Over the next three years in Banister Academy (the name I gave to the high school), I was able to learn more about how the participants in my study constructed their social identities and this provided me with a more nuanced perspective of urban adolescent identities more generally. One significant advantage of my approach was that I was able to see the speakers as heterogenous rather than as one big group of ‘working-class male speakers’, and this afforded a level of analytical insight that would have otherwise been missed had I adopted more traditional sociolinguistic approaches. For example, instead of there just being one category of ‘male speakers’, what I actually had were four distinct groups (the Alternatives, the Sports, the Schoolies and the ‘Neds’) which differentiated themselves from one another along all sorts of axes, including dress, behaviour, speech, attitudes, beliefs and so on (these are generally known as ‘social practices’). What was massively interesting was that when their linguistic variation was analysed (I was particularly interested in the vowel sound of words like cat, man, and grab), the speakers showed quite different patterns.

The first graph shows the results of the analysis in Year 2 (so, the second year of fieldwork) for three groups (Alternative, Sports and ‘Neds’). For those unfamiliar with reading these kinds of graphs, x-axis is the horizontal axis of inside of the vowel space and the y-axis is the vertical axis of inside the vowel space. Essentially, the graph is meant to (roughly) represent where the vowel sounds would be produced (the scores are averages).

As you can see, the three ‘ned’ members (Danny, Max and Noah) are more fronted and lowered than the other six speakers in the Alternative and Sports groups (and this was statistically significant), which shows that this vowel is somehow involved in marking speakers out as ‘different’ from other speakers. And this kind of pattern more or less repeats itself when we look at the data from Year 3 (which also includes the Schoolie group).

The ‘ned’ speakers are still quite lowered and fronted, but this time, the Schoolies are raised quite a bit from the ‘ned’ speakers (again, a statistically significant difference). So not only are speakers differentiating themselves through what they do (their non-linguistic social practices), but they’re also differentiating themselves through how they speak.

The fact that the ‘neds’ and the Schoolies are at the extremes of social behaviour in the school (e.g. they both have radically different orientations towards the school) seems to also show up in their linguistic variation, and this was something I hadn’t expected to find.
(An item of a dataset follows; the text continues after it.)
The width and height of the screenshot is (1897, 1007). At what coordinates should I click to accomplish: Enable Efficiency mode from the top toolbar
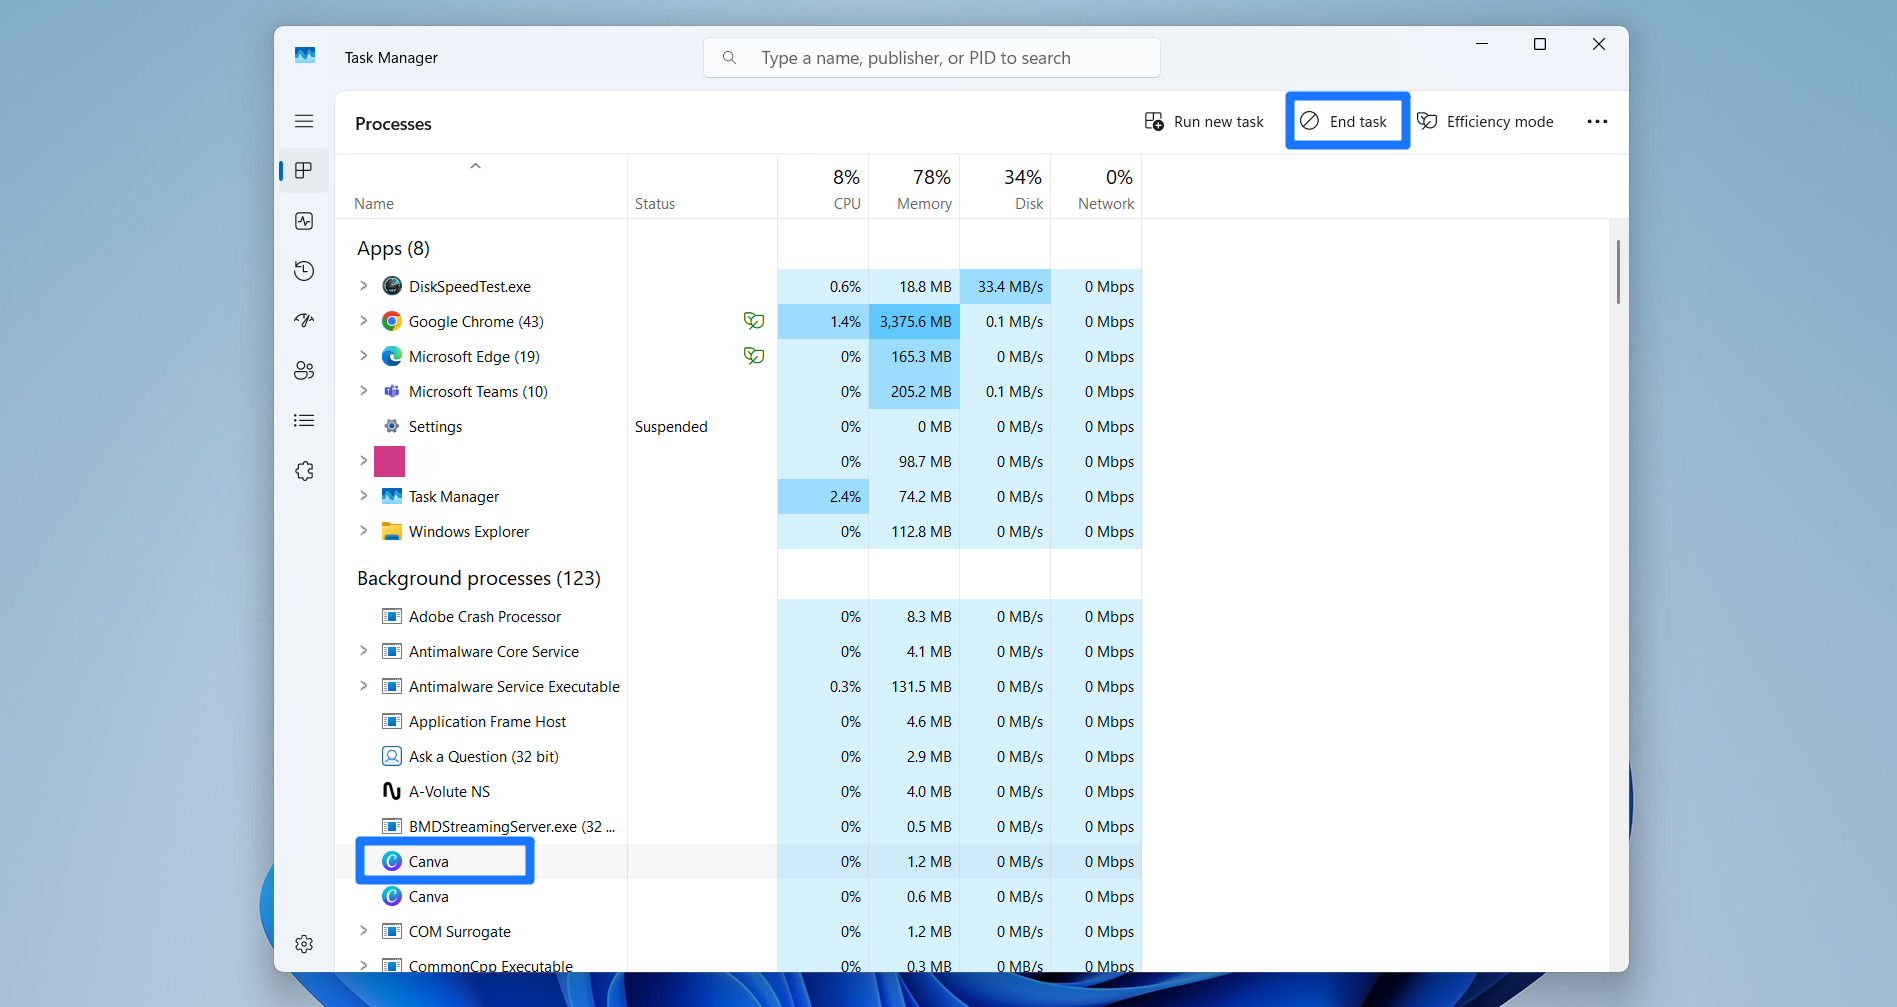(1486, 121)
This kind of work gives us a lot more information on how speakers are able to make such fine-grained sociolinguistic alterations which align with particular social identities, and how variation maps on to social group membership.

There’s a lot more I could say about all of this, and I’ve not even began to cover my interest in the relationship between language and violence (which made up a significant part of my research), but hopefully this gives you an idea of how I’ve spent the last six years of my (research) life!